**Given data**
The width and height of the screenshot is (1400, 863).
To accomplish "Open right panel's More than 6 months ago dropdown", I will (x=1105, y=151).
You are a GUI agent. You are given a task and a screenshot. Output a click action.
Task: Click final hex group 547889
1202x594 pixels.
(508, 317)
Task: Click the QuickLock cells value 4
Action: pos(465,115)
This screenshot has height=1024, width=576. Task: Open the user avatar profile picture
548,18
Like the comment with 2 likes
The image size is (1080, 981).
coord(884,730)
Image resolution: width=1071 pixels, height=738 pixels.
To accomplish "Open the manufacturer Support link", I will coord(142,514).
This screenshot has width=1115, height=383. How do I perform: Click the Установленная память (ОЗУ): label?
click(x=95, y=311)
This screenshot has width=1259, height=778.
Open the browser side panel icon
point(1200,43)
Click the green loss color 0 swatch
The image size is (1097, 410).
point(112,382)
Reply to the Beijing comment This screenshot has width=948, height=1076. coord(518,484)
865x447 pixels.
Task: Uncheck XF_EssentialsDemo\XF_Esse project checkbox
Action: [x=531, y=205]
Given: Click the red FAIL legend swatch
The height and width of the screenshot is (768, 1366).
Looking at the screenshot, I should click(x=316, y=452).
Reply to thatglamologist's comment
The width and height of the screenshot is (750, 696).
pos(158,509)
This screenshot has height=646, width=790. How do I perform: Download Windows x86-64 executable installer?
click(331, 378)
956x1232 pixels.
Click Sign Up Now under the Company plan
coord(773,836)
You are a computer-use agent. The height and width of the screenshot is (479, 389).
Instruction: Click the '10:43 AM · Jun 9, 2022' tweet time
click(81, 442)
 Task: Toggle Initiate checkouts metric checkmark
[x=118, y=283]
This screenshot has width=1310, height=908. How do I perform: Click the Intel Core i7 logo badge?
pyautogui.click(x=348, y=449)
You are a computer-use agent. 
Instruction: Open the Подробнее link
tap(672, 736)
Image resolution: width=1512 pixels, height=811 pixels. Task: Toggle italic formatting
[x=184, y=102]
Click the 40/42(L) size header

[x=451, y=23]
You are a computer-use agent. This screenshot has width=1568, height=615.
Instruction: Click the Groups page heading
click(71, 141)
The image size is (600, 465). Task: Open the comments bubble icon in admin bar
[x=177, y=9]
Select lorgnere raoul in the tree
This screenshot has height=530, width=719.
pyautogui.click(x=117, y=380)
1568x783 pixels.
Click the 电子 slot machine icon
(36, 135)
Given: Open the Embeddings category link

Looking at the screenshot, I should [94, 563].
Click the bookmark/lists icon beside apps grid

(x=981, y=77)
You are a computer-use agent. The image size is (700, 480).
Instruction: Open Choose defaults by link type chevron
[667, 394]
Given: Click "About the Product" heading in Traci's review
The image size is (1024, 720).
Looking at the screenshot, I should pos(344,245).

**Exercise goal**
A complete and exact transcription of the material is required.

**Answer box**
The width and height of the screenshot is (1400, 863).
To accomplish "Open right panel's More than 6 months ago dropdown", I will (x=1105, y=151).
You are a GUI agent. You are given a task and a screenshot. Output a click action.
Task: Click final hex group 547889
1202x594 pixels.
(508, 317)
Task: Click the QuickLock cells value 4
Action: pos(465,115)
This screenshot has height=1024, width=576. Task: Open the user avatar profile picture
548,18
Like the comment with 2 likes
The image size is (1080, 981).
coord(884,730)
Image resolution: width=1071 pixels, height=738 pixels.
To accomplish "Open the manufacturer Support link", I will coord(142,514).
This screenshot has width=1115, height=383. How do I perform: Click the Установленная память (ОЗУ): label?
click(x=95, y=311)
This screenshot has width=1259, height=778.
Open the browser side panel icon
point(1200,43)
Click the green loss color 0 swatch
The image size is (1097, 410).
point(112,382)
Reply to the Beijing comment This screenshot has width=948, height=1076. coord(518,484)
865x447 pixels.
Task: Uncheck XF_EssentialsDemo\XF_Esse project checkbox
Action: [x=531, y=205]
Given: Click the red FAIL legend swatch
The height and width of the screenshot is (768, 1366).
Looking at the screenshot, I should click(x=316, y=452).
Reply to thatglamologist's comment
The width and height of the screenshot is (750, 696).
pos(158,509)
This screenshot has height=646, width=790. How do I perform: Download Windows x86-64 executable installer?
click(331, 378)
956x1232 pixels.
Click Sign Up Now under the Company plan
coord(773,836)
You are a computer-use agent. The height and width of the screenshot is (479, 389).
Instruction: Click the '10:43 AM · Jun 9, 2022' tweet time
click(81, 442)
 Task: Toggle Initiate checkouts metric checkmark
[x=118, y=283]
This screenshot has width=1310, height=908. How do I perform: Click the Intel Core i7 logo badge?
pyautogui.click(x=348, y=449)
You are a computer-use agent. 
Instruction: Open the Подробнее link
tap(672, 736)
Image resolution: width=1512 pixels, height=811 pixels. Task: Toggle italic formatting
[x=184, y=102]
Click the 40/42(L) size header

[x=451, y=23]
You are a computer-use agent. This screenshot has width=1568, height=615.
Instruction: Click the Groups page heading
click(71, 141)
The image size is (600, 465). Task: Open the comments bubble icon in admin bar
[x=177, y=9]
Select lorgnere raoul in the tree
This screenshot has height=530, width=719.
pyautogui.click(x=117, y=380)
1568x783 pixels.
Click the 电子 slot machine icon
(36, 135)
Given: Open the Embeddings category link

Looking at the screenshot, I should [94, 563].
Click the bookmark/lists icon beside apps grid

(x=981, y=77)
You are a computer-use agent. The image size is (700, 480).
Instruction: Open Choose defaults by link type chevron
[667, 394]
Given: Click "About the Product" heading in Traci's review
The image size is (1024, 720).
Looking at the screenshot, I should pos(344,245).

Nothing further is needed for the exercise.